Un confronto semplice e profondo, a metà tra biografia e teologia. Il racconto parte dalle origini ebraiche, passa dagli anni dell'editoria a Milano con Bompiani e poi in Garzanti, fino agli studi biblici e il dialogo interconfessionale.
Dalle parole - accompagnate da quelle della sorella Maria - di quest'uomo "delle due frontiere", emerge un prezioso pezzo di storia della cultura italiana, come spiegato in questa intervista ai due autori.
Perché è stato importante, per voi, raccontare la storia della famiglia De Benedetti?
Abbiamo conosciuto Paolo De Benedetti alla fine degli anni Settanta. Il suo modo unico e profondo di approccio alla Bibbia alla luce della tradizione ebraica ci ha conquistati. Per via dell'età ora è fermo ad Asti e questo ci ha consentito di intervistarlo su tanti temi che negli ultimi trent'anni aveva sviluppato in pubblicazioni e conferenze.
Ci siamo accorti che solo inserendo Paolo e la sorella Maria all'interno della famiglia De Benedetti sarebbe stato possibile effettuare l'intervista. Maria è "donna gru" della famiglia De Benedetti; tra coloro che tengono in piedi la famiglia.
Qual è il Dio di cui si è occupato Paolo De Benedetti?
Una delle novità teologiche ed esegetiche di Paolo è stata quella di portare non solo gli uomini, ma anche gli animali e il creato, che come dice san Paolo "geme", in Paradiso. Fa piacere sentire che anche papa Francesco è su questa linea quando afferma: "Andremo in Paradiso come gli animali".

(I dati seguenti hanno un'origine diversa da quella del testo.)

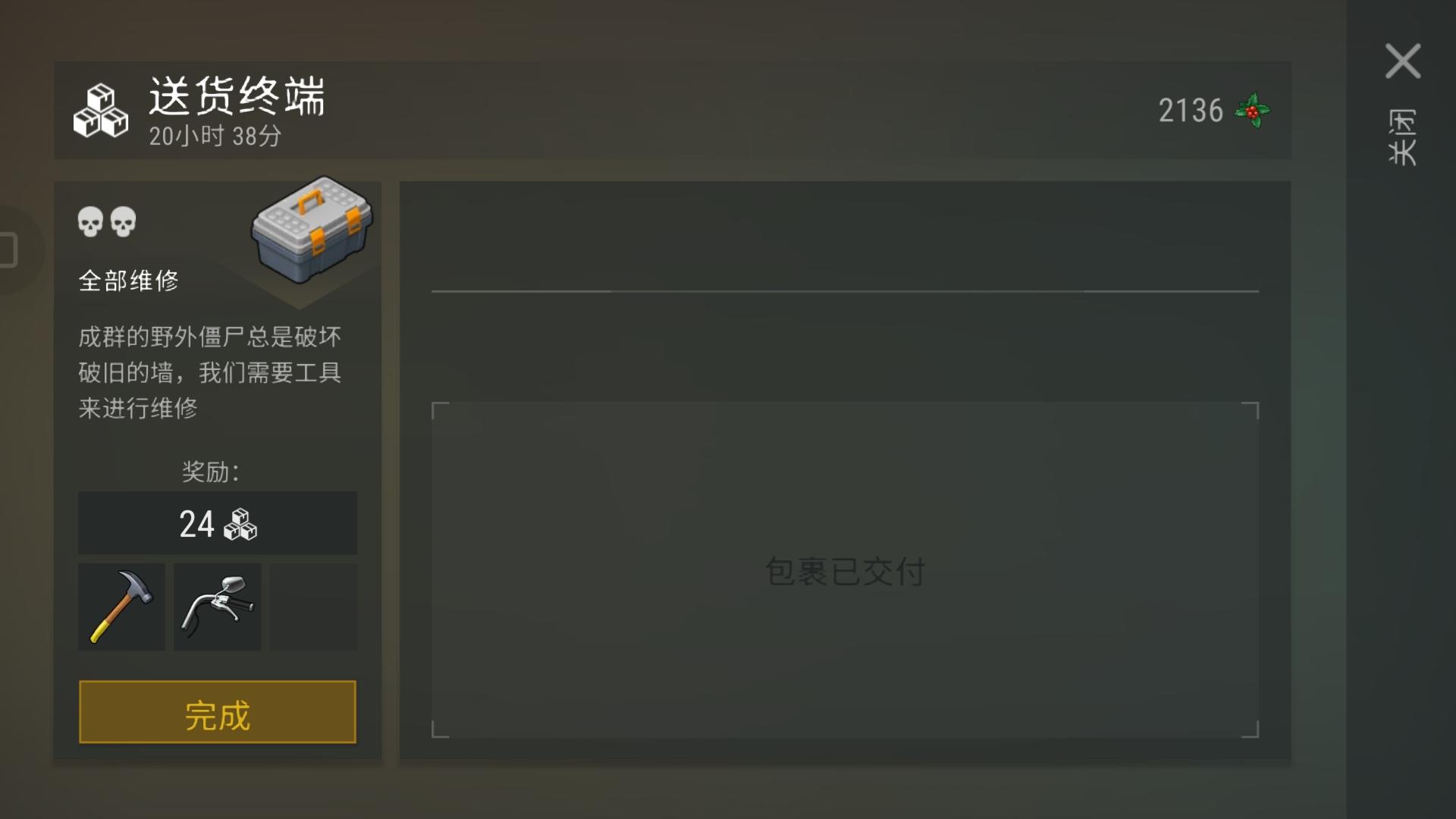Tap the first skull difficulty icon
The width and height of the screenshot is (1456, 819).
(x=90, y=222)
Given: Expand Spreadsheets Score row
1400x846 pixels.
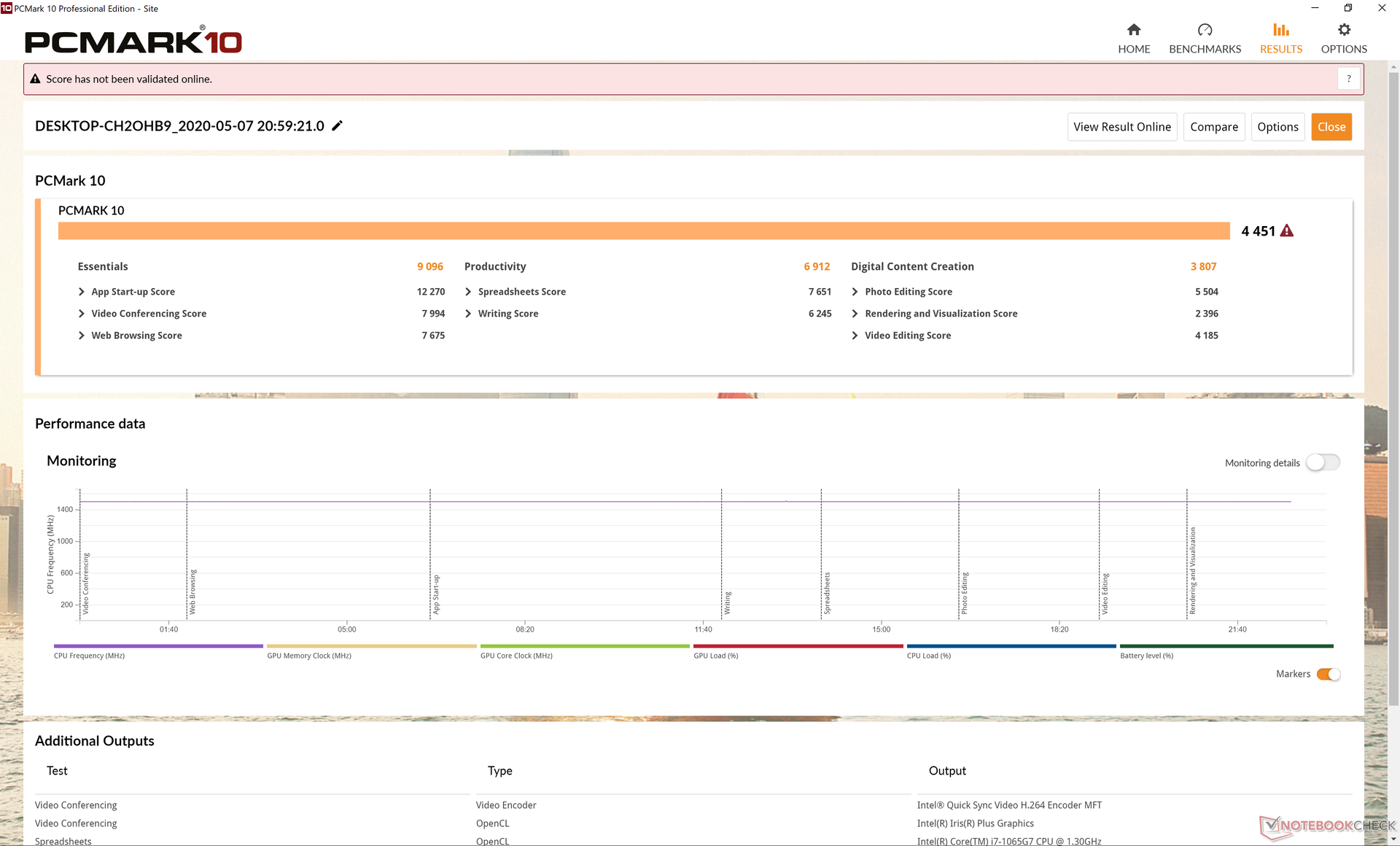Looking at the screenshot, I should 468,292.
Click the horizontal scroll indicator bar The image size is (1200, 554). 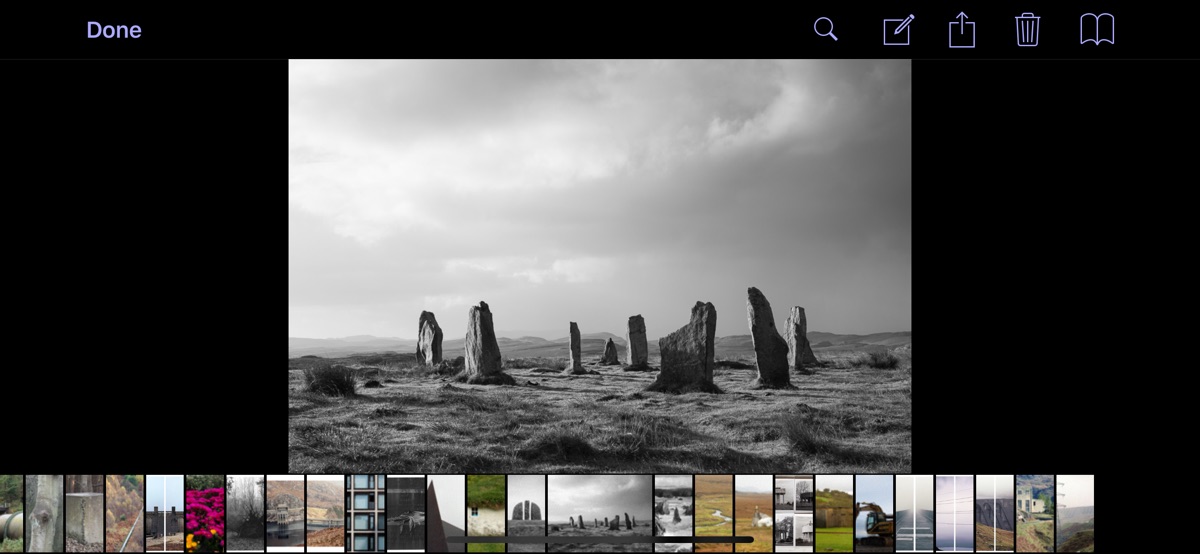[600, 540]
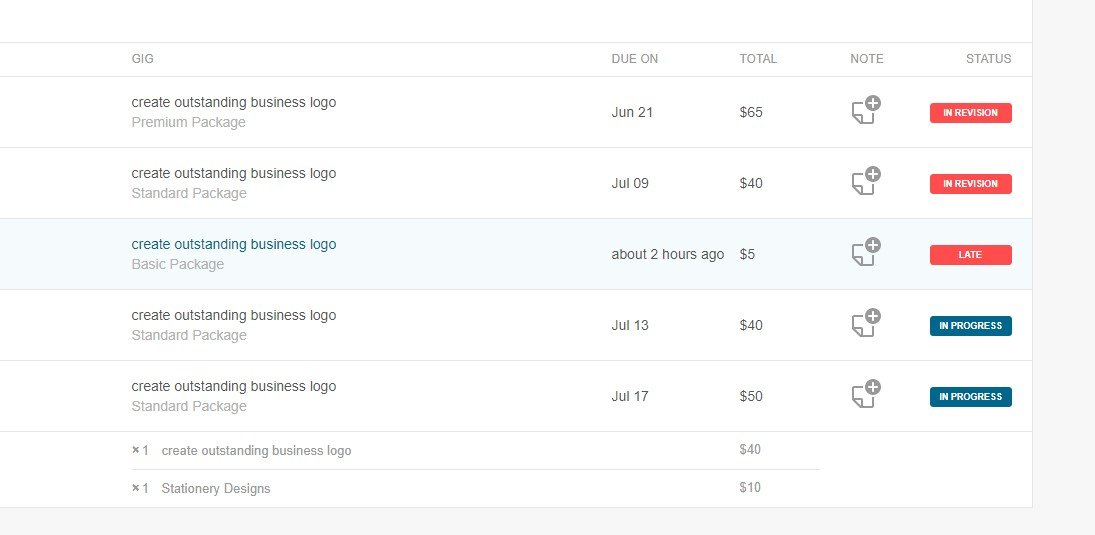Open the Jul 17 Standard Package gig title

tap(234, 386)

Un'altra novità è il suo parlare, premettendo il "se così si può dire", di Dio: "In un certo senso Dio fa due cose che un Dio metafisico non farebbe: essere aiutato ed essere consolato. E questo bisogno ce l'ha il Dio che sta nei Cieli e l'ha avuto in sommo grado Gesù nella sua passione e morte".
Si è sempre parlato, nel rapporto con Dio, dei bisogni dell'uomo: De Benedetti introduce invece la novità dei bisogni di Dio.
De Benedetti è al centro di una rete fittissima di relazioni con figure rilevanti: puoi approfondire questo aspetto?
In una presentazione a Milano, al tavolo dei relatori c'erano Umberto Eco e Giuseppe Laras; i rapporti con le persone di Paolo De Benedetti, nella sua lunga vita, hanno spaziato a 360 gradi.
Il suo grande lavoro alla Bompiani, seguito da un altro lungo e fecondo periodo alla Garzanti, gli hanno consentito di stringere numerosi rapporti con il mondo culturale italiano, europeo e oltre.
Non è un caso che chiuda l'intervista con una citazione dai Poemi Conviviali di Pascoli.
Va ricordato, anche, che il successo della Cattedra dei non credenti, voluta dal Cardinal Martini a Milano, è legato proprio alla figura di De Benedetti, che ha ricevuto dal cardinale l'incarico di organizzarla.
Cos'ha da dire questo libro ai giovani?
Alla domanda quali libri della Bibbia consiglierebbe a chi si avvicina per la prima volta alle Scritture, De Benedetti risponde: "Qoelet e Deuteronomio".
Questa indicazione ha profonde motivazioni e noi autori siamo in sintonia con lui. Non tocca a noi consigliare questo testo, ma ci si lasci dire che le parole sapienti di De Benedetti di hanno "consolato", e continuano a farlo.